Another option is to give your baby two last names. Jeannette Moninger and her husband David Spurlin from Greenwood, Indiana, did just that when they named their twin sons Chance Garey Moninger Spurlin and Campbell Martin Moninger Spurlin. They considered hyphenating their last names for the children but felt it was too long and confusing. “I was content just knowing that Moninger was on the birth certificates and their Social Security cards. Keeping the Moninger name in some form in my children’s names was important to me because they are, after all, half Moningers. There are three Moninger men in my family who can carry on the Moninger name, but so far none of them are married. I felt like I was doing my part to ensure that the Moninger name didn’t completely die out.”
Because the boys are only three, Moninger and Spurlin have not explained to them that they have two last names and so far have only taught them the last name Spurlin. Moninger also has not explained to the boys that her last name is not Spurlin. “I figure it’s something I can correct later when they’re older and can understand the reasons.”
New Family Names
Some parents decide on a non-traditional family name that everyone in the family can share. Denver, Colorado, parents Susanna and Mark Donato chose to use Susanna’s surname for their family and for themselves (Mark’s given last name is Ritchey). “When we married, I wanted to keep my name,” says Donato. “Mark wasn’t particularly attached to his name, and his family has a variety of names from divorce, changing names, and so on, so he said he would rather our eventual family all have one last name.”
When their daughter was born, they named her Lydia Grace Ritchey Donato, intending that she would have both Ritchey and Donato as last names. “The biggest problems are the logistics. For instance, Lydia’s four names are on her Social Security card. But when we file taxes each year, the program usually kicks it back to tell us the IRS has a different last name, meaning that both last names don’t match her Social Security number.” The IRS is unable in this case to recognize two surnames.
Other people have had some trouble understanding the family name as well. “Grandparents still send us mail addressed to the Donato-Ritchey family. But new people, schools, etc., know us as the Donato family. Usually people just say, ‘Oh how liberated.’ Women tend to think it’s cool.”
Donato doesn’t know if she would be so insistent on keeping her own name if she had to do it all again, but says, “I think it’s easier for us to have one family name, so things being what they are, I’m glad my husband did what he did.”
Other families choose a name that is completely new to both of them, such as Michael and Rebecca Rohan of Buffalo, New York. Rebecca’s last name was Carey and Michael’s was Rook. She didn’t want to change her name when they married and considered hyphenating before deciding it wasn’t for her. When she got pregnant with her first child, “We met another couple who were expecting their first baby and were finalizing their forms to change their last name. I had never considered this option before and I decided this was what we should do. I didn’t want my kids to have a different last name from me, but I still wasn’t comfortable changing my name to my husband’s.”

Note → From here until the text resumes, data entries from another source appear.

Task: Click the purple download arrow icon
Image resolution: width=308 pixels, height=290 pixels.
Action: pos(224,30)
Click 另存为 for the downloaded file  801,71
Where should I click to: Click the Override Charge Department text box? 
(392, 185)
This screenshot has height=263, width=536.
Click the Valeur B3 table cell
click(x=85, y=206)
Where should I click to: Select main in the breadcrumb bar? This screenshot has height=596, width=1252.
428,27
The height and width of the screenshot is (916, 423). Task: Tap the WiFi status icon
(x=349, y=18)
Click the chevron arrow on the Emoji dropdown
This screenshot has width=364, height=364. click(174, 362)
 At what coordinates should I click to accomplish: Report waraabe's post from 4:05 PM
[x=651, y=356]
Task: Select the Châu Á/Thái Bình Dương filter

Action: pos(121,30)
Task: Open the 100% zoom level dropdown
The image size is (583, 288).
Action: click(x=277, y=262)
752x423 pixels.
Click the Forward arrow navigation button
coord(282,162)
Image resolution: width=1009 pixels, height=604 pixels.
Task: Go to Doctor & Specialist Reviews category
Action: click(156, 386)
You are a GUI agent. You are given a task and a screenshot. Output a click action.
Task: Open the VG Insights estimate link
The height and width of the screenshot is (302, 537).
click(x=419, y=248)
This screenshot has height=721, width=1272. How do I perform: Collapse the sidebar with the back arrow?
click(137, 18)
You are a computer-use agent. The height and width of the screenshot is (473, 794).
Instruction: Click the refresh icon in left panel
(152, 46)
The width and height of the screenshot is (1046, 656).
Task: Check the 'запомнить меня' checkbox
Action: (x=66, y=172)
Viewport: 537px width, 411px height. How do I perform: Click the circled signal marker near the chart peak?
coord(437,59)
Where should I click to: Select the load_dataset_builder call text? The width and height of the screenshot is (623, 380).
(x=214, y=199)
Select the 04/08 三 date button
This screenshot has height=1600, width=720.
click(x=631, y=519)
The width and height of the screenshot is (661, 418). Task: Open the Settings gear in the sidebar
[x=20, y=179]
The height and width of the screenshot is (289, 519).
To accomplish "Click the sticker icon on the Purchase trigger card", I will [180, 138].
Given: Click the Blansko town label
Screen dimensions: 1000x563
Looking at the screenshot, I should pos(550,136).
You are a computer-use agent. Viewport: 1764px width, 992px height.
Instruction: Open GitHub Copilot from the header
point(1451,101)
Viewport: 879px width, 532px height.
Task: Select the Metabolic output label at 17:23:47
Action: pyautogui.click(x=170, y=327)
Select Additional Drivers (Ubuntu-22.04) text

Her husband finally picked a name, unrelated to either family, with which they were both comfortable. The couple then went through a simple court procedure to legally change their names. Then they were able to use that name on their child’s birth certificate.
The reaction from family was generally negative, but despite that, says Rohan, “I feel good about it. I enjoy having our new identity. I feel like we’re forging a new path together.”
Choosing a baby’s last name can require as much thought as a first name, and with the wide variety of options available, you can find a name that works for you.